E il giudice deve limitarsi a “prenderne atto” senza minimamente discutere o valutare la fondatezza dell’impedimento.
Diversa la posizione di Matteoli, rinviato a giudizio per favoreggiamento dal tribunale di Livorno. L’accusa: avere informato nel 2005 l’allora prefetto di quella città (che rientra nel collegio elettorale del ministro) che c’erano indagini sul suo conto per l’inchiesta sul “mostro di Procchio”, un immondo complesso edilizio in costruzione a Marciana, Isola d’Elba. Vero è che un ricorso alla Corte costituzionale (già, dopo che il Tribunale dei ministri aveva escluso la “ministerialità” dell’accusa mossa a Matteoli) ha bloccato il procedimento grazie ad un conflitto di competenza fatto sollevare dallo stesso Matteoli e che richiede un pronunciamento (quando?) della Camera. Ma, ora, questo pronunciamento è del tutto superfluo: l’impegno prima di inaugurare un tratto autostradale e poi di partecipare ad un convegno saranno motivi di “impedimento” a presentarsi, se necessario, davanti al giudice.
Poi – anzi soprattutto – ci sono i casi in cui è coinvolto sino al collo lo stesso Berlusconi, cui non mancheranno i “legittimi impedimenti”. Ma le cose, se si semplificano per lui, si complicano non solo per i magistrati impegnati nei tre procedimenti a suo carico, ma anche per i coimputati. Cominciamo dal più delicato: il processo per corruzione in atti giudiziari che vede il Cavaliere ormai come unico imputato – il presunto corruttore – dopo la dura condanna del corrotto, l’avvocato inglese David Mills.
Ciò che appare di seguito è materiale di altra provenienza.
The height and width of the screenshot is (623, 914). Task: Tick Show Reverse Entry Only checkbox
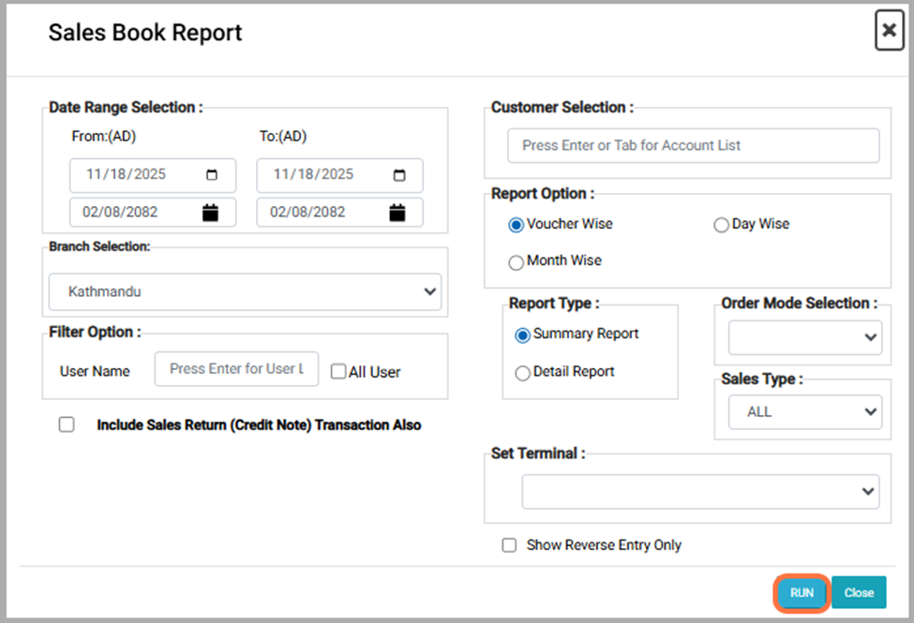coord(509,545)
Per questo procedimento è fatta: per un anno e mezzo Berlusconi si può far scudo dei suoi tanti impegni: tanto è lui stesso a certificarne la legittimità. Ma ci sono altre due grane: i processi per i diritti tv Mediaset e per Mediatrade, che coinvolgono altri imputati. Il presidente del collegio del processo Mediaset ha già detto che “così non si può andare avanti” e che “saremo costretti a separare le posizione dell’imputato Berlusconi da quella degli altri imputati”. Ora Berlusconi si è sistemato, ma il venditore americano dei diritti non ha lo scudo….Come non ce lo hanno – nell’altro processo, il Mediatrade – suo figlio Piersilvio Berlusconi, e il capo esecutivo di Mediaset il Fedele (in tutti i sensi) Confalonieri, e gli altri imputati. Altro impedimento per Berlusconi-padre, altro probabile o inevitabile stralcio-separazione del procedimento per poter giudicare i coimputati. Il Cavaliere forse si morde le dita: ah, se Ghedini avesse pensato per tempo ad estendere i vantaggi dell’impedimento a familiari e fedeli collaboratori…
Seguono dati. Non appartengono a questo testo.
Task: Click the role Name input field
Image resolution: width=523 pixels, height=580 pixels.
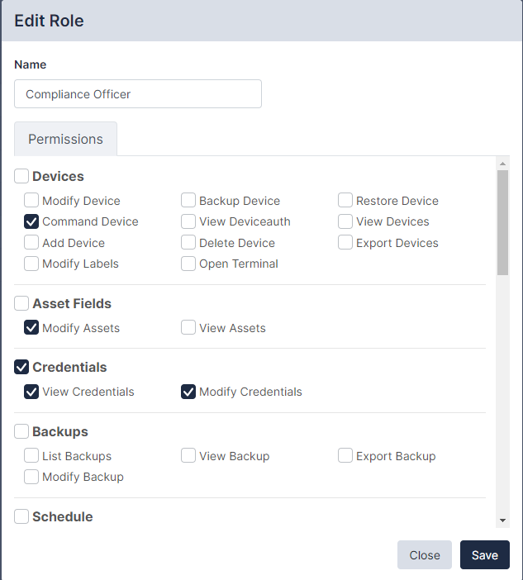Action: pyautogui.click(x=138, y=94)
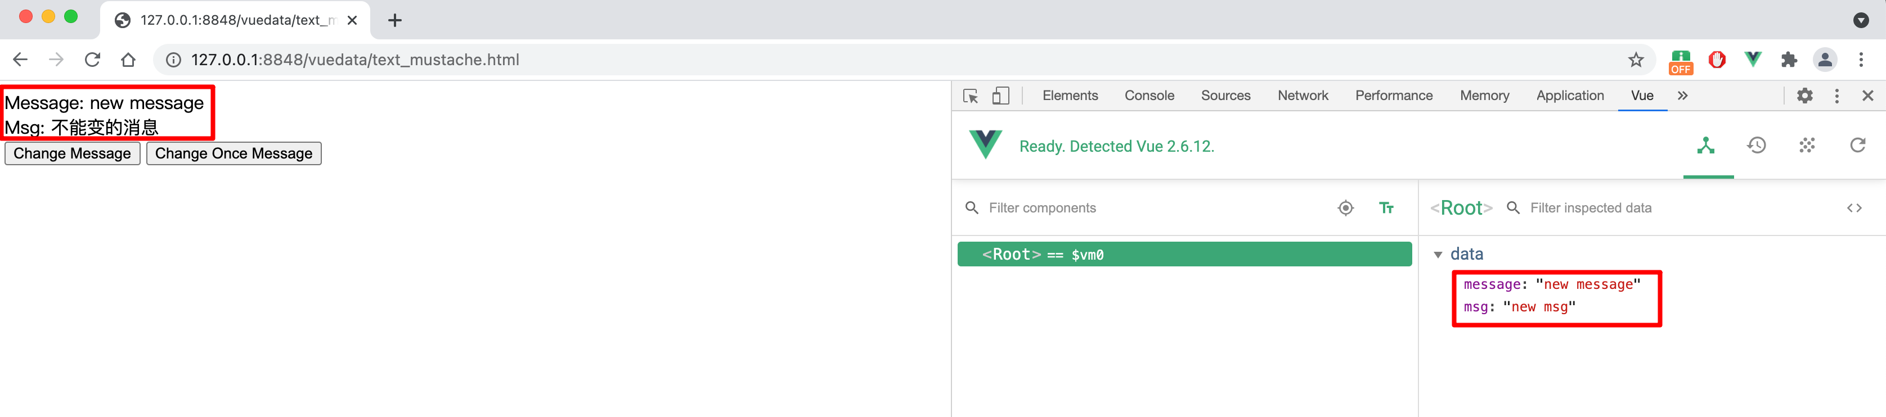Toggle the device toolbar icon in DevTools

pos(1000,96)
Per concludere, ai tanti dubbi manifestati sul Corriere della Sera da quel grande studioso del processo penale che è Vittorio Grevi aggiungiamoci oggi le certezze manifestate sulla Stampa del grande penalista Carlo Federico Grosso: con questa legge-vergogna, ragiona Grosso, “l’impedimento si trasforma in una immunità temporanea riconosciuta in ragione dalle funzione esercitata.
Ma allora nulla distingue nella sostanza tale istituto dalla sospensione dei processi delle alte cariche dello Stato stabilita con il lodo Alfano, bocciato dalla Corte costituzionale per violazione del principio secondo il quale tutti i cittadini sono uguali di fronte alla legge penale”. Di conseguenza, questo nuovo provvedimento “è, come altri che lo hanno preceduto, illegittimo da un punto di vista costituzionale e nel caso fosse definitivamente approvato subirà verosimilmente la medesima sorte (del lodo Alfano, ndr): approderà al Palazzo della Consulta e verrà annullato dalla Corte.”